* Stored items
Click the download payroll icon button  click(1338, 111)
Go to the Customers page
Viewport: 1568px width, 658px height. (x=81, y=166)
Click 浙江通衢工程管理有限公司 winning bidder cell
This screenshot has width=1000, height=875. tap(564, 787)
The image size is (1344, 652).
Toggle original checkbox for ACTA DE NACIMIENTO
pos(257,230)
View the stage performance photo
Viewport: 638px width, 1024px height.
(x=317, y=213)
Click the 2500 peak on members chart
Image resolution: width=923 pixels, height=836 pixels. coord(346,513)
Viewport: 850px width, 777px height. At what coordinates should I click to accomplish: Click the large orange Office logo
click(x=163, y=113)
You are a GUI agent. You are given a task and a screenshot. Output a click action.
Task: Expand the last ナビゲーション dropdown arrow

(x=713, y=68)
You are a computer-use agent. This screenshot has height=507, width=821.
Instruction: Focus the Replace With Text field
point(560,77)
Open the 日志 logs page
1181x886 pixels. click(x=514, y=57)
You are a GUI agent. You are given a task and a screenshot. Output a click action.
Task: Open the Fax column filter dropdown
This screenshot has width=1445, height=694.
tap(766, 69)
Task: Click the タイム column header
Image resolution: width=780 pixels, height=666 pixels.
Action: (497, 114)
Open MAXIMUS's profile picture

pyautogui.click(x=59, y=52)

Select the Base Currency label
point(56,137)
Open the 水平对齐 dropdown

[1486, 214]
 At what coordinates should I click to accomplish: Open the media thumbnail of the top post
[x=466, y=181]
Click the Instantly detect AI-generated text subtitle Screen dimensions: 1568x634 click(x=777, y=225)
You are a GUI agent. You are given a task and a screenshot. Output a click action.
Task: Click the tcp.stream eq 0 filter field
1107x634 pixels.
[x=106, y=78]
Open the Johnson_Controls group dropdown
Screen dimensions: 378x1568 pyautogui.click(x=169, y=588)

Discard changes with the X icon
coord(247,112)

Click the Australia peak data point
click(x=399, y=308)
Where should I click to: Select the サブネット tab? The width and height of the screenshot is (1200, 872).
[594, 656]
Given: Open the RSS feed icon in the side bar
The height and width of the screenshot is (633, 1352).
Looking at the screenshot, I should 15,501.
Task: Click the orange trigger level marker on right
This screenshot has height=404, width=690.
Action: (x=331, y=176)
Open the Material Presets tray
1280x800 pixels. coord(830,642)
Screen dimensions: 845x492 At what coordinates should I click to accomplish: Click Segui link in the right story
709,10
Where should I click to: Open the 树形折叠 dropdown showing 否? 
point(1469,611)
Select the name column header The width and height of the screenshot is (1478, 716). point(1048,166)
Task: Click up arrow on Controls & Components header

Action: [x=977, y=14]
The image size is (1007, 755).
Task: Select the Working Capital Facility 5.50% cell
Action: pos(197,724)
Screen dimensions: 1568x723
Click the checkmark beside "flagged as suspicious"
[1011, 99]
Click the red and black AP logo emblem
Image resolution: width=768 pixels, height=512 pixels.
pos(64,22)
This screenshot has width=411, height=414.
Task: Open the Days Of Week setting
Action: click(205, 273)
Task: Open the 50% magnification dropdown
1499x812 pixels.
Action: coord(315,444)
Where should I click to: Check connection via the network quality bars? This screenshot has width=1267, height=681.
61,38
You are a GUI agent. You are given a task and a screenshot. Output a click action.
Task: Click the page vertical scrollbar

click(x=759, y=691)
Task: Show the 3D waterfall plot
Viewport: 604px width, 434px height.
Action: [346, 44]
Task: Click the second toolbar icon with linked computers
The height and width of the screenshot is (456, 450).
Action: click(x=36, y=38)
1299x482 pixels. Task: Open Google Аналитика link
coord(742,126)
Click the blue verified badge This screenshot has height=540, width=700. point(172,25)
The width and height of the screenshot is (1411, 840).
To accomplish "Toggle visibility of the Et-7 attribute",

* Required action
Give back precisely the lines above that start at the line containing "1499x812 pixels." and end at the line containing "The width and height of the screenshot is (1411, 840).", inclusive. No other lines belong in the output.

* Solution below
1499x812 pixels.
Action: coord(315,444)
Where should I click to: Check connection via the network quality bars? This screenshot has width=1267, height=681.
61,38
You are a GUI agent. You are given a task and a screenshot. Output a click action.
Task: Click the page vertical scrollbar

click(x=759, y=691)
Task: Show the 3D waterfall plot
Viewport: 604px width, 434px height.
Action: [346, 44]
Task: Click the second toolbar icon with linked computers
The height and width of the screenshot is (456, 450).
Action: click(x=36, y=38)
1299x482 pixels. Task: Open Google Аналитика link
coord(742,126)
Click the blue verified badge This screenshot has height=540, width=700. point(172,25)
The width and height of the screenshot is (1411, 840).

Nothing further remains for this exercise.